The Gila Valley Arizona Temple is a temple of the Church of Jesus Christ of Latter-day Saints (LDS Church) in the town of Central between the communities of Pima and Thatcher in Arizona. The temple was dedicated on May 23, 2010, following an open house period from April 23 to May 15.

History
The announcement of the temple on April 26, 2008 came concurrently with the Gilbert Arizona Temple, and together were the first new temples announced since Thomas S. Monson assumed responsibilities as the president of the LDS Church.

Local church leadership announced on September 21, 2008, that the temple would be built on church owned property adjacent to U.S. Route 70 in the unincorporated community of Central.
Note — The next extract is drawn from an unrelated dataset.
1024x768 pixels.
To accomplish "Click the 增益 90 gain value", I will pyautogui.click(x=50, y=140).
A petition to grant an exception to building height restrictions to accommodate a  steeple for the temple was given a favorable recommendation by the Graham County Planning and Zoning Commission and was subsequently approved by the county board of supervisors on October 20.
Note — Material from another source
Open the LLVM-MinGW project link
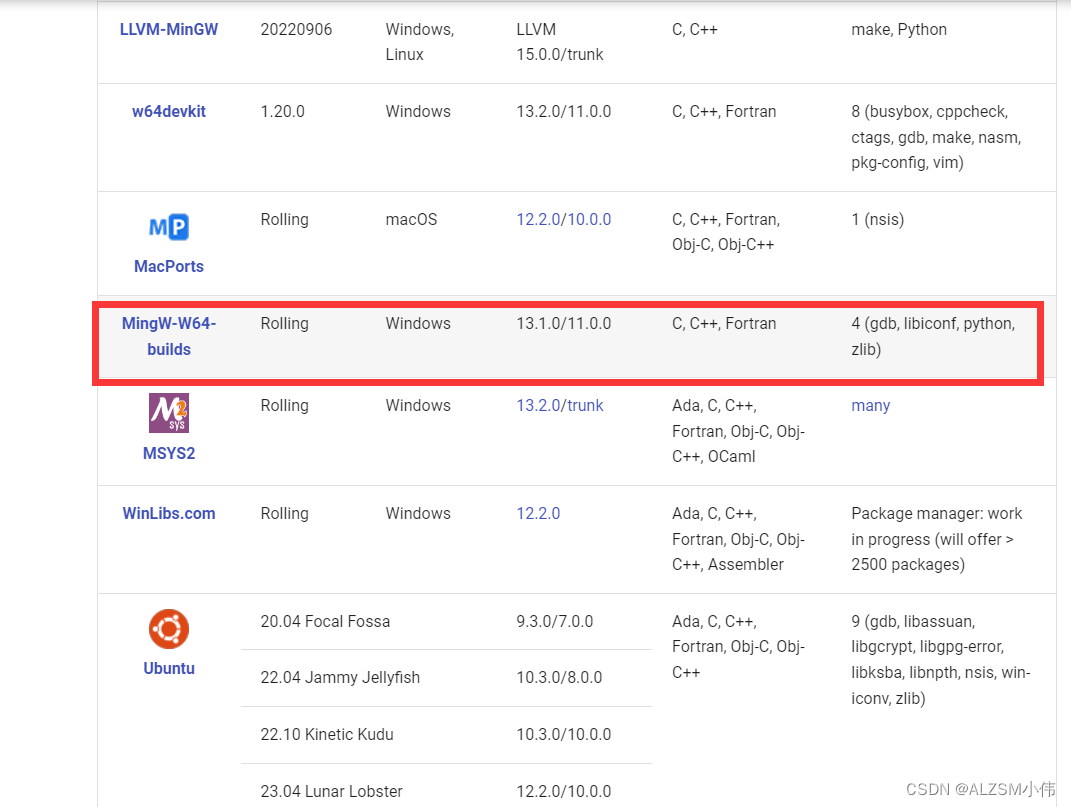Screen dimensions: 1071x807 tap(169, 29)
A groundbreaking and site dedication ceremony took place on February 14, 2009, officially beginning the construction process.  The structure was completed on September 22 with the placement of the Angel Moroni statue on the temple's steeple. Additional site improvements, including landscaping and interior work, were completed in early 2010.

The new temple serves the significant Latter-day Saint population in the eastern part of Arizona's Gila River Valley, who previously had to travel to the Mesa Arizona Temple, 150 miles to the west. The area has a historical significance to the LDS Church; Thatcher, which was founded by Mormon pioneers in 1881, was home to former LDS Church president Spencer W. Kimball during his youth in the early part of the 1900s. Speculation that the area would be home to a temple was made as early as 1882, when Jesse N. Smith predicted that a temple would be built in Thatcher.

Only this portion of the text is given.